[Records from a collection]

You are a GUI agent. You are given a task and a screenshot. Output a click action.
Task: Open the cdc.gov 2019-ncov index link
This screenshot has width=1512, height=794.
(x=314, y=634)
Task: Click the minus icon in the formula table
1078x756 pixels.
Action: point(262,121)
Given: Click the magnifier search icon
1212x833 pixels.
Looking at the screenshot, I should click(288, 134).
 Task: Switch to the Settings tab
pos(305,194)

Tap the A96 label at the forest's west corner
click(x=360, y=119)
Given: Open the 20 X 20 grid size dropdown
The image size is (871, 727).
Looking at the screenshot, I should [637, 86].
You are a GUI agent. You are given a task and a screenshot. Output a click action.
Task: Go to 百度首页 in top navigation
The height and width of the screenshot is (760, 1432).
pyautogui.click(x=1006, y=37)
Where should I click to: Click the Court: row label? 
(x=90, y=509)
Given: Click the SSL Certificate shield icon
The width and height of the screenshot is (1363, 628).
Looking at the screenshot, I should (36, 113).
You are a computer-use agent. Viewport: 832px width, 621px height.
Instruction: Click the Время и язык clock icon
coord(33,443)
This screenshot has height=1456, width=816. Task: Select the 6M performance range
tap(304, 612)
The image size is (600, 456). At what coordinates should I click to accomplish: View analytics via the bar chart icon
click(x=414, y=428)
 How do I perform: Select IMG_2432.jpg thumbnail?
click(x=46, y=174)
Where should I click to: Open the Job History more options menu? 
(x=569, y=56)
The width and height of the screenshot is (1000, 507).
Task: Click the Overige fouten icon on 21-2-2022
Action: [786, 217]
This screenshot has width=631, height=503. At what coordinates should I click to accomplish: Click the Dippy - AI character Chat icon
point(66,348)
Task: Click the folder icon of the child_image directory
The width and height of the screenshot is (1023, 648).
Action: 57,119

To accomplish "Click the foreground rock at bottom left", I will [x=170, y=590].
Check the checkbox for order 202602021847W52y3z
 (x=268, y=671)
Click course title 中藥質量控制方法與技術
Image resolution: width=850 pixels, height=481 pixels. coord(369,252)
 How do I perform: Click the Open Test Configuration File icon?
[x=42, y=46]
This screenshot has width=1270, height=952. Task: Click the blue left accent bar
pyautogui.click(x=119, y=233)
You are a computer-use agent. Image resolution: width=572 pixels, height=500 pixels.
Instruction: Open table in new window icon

What you need to do:
Whenever a line in the records above contains the string "agent", copy that line.

Response to the task:
You are a GUI agent. You are given a task and a screenshot. Output a click action.
You are a GUI agent. You are given a task and a screenshot. Output a click action.
You are a computer-use agent. Viewport: 832px width, 621px height.
You are a computer-use agent. Image resolution: width=572 pixels, height=500 pixels.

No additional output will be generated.